Als referentiekader kan de ingetrokken beleidsregel 3.16 derde lid ook nog bruikbaar zijn. Met de komst van de Arbo-catalogi is deze beleidsregel ingetrokken. Maar het betreft nog wel een wetenschap die toepasbaar is.

De scoop van de EN-13374 is als volgt ingericht:

  • ​specificeert de vereisten en testmethoden voor tijdelijke (vloer)randbeveiligingssystemen welke bedoeld zijn voor gebruik tijdens de bouw en/of onderhoud van gebouwen en andere constructies.
  • is van toepassing op tijdelijke (vloer)randbeveiligingssystemen voor vlakke en hellende oppervlakken en specificeert de vereisten voor drie klassen van tijdelijke (vloer)randbeveiliging.
  • specificeert de eisen voor energie-absorptie van tijdelijke (vloer)randbeveiligingen met een opvangfunctie (bijv. vallen en/of naar beneden glijden van een schuine/hellende oppervlakken).
  • omvat randbeveiligingssystemen:
    • a) die onder andere aan (tijdelijke) bouwkundige constructies zijn bevestigd
    • b) die gebaseerd zijn op zwaartekracht en/of wrijving op vlakke oppervlakken.
  • geeft uitdrukkelijk geen invulling/vereisten voor randbeveiligingssystemen die zijn bedoeld voor:
    • ​bescherming tegen impact van voertuigen of van andere mobiele arbeidsmiddelen,
    • bescherming tegen naar beneden glijden van losse materialen, sneeuw enz.,
    • bescherming van voor het publiek toegankelijke gebieden.

Deze norm is niet van toepassing op vloerrandbeveiliging op steigers die volgens EN 12811-1 en/of EN 1004 zijn gebouwd.

Let op: Het afwijken van de onderstaande, in de norm omschreven stand van de wetenschap en professionele dienstverlening, maatregelen en/of maatvoering levert niet zondermeer een overtreding van de Arbowetgeving (art 3.16) op.
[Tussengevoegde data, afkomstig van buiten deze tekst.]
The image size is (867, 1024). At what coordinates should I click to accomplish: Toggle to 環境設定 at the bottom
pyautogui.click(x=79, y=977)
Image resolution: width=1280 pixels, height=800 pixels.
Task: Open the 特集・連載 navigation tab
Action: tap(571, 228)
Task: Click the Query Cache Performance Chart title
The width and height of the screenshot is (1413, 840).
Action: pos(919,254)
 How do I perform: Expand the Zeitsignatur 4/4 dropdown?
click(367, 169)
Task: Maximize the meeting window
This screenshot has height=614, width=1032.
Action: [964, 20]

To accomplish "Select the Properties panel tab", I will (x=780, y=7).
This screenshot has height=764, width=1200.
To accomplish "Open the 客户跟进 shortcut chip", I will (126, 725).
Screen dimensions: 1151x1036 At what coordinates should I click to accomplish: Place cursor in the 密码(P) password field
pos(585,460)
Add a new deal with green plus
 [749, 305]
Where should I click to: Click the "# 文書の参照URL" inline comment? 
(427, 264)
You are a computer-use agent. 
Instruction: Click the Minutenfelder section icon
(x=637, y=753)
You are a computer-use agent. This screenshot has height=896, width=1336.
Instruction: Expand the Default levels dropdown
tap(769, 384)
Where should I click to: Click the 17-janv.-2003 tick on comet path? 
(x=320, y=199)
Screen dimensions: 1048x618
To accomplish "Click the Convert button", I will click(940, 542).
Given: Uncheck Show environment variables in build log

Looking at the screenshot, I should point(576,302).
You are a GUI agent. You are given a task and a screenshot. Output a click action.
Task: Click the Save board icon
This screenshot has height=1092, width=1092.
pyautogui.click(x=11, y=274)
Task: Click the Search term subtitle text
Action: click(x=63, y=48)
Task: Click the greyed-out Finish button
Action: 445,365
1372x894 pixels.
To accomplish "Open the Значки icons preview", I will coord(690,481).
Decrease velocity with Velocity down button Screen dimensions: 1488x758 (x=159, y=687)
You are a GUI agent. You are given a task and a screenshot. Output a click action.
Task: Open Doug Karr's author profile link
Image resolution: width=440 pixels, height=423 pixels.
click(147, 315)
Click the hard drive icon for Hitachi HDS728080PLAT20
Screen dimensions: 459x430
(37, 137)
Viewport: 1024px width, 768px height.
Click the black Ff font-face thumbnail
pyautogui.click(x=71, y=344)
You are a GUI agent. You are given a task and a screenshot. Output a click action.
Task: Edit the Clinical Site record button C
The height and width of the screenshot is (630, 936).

Voor de Arbowetgeving geldt dat de toegepast​e hekwerken/leuningen doelmatig dienen te zijn. Dat kan betekenen dat er situationeel hogere eisen aan hekwerken en/of leuningen moeten worden gesteld dan in de EN-13374 norm zijn omschreven. Maar ook het omgekeerde kan aan de orde zijn. Het kan dus best zo zijn dat hekwerken en/of leuningen die niet voldoen aan de EN-13374 situationeel wel doelmatig zijn. 

Mate van weerstand tegen (val)impact op de (vloer)randbeveiliging

Tijdelijke (vloer)randbeveiligingen zijn beschikbaar in verschillende uitvoeringvormen en van verschillende materialen. In basis zijn de vloerrand beveiliggingen onder te verdelen in drie gebruiksklassen (A t/m C); Meer informatie over het gebruik van de klassen is te vinden in bijlage A van de norm​​. De verschillende klassen bieden van laag haar hoog meer weerstand tegen de krachten die op de vloerrandbeveiliging worden uitgeoefend.

Klasse A: bedoeld om uitsluitend weerstand tegen een statische belastingen te bieden, gebaseerd op de eisen om:

  • ​een persoon die op de bescherming leunt te ondersteunen of een houvast te bieden wanneer hij ernaast loopt; en
  • een persoon die naar de bescherming toe loopt of valt collectief tegen te houden.

Klasse B: bedoeld om uitsluitend weerstand tegen statische belastingen en geringe dynamische belasting te bieden, gebaseerd op de

vereisten om:

  • ​een persoon die op de bescherming leunt te ondersteunen of een houvast te bieden wanneer hij ernaartoe loopt; en
  • een persoon die naar de bescherming toe loopt of valt collectief tot stilstand te brengen
  • collectief een persoon tegen te houden die van een licht hellend oppervlak glijdt/valt.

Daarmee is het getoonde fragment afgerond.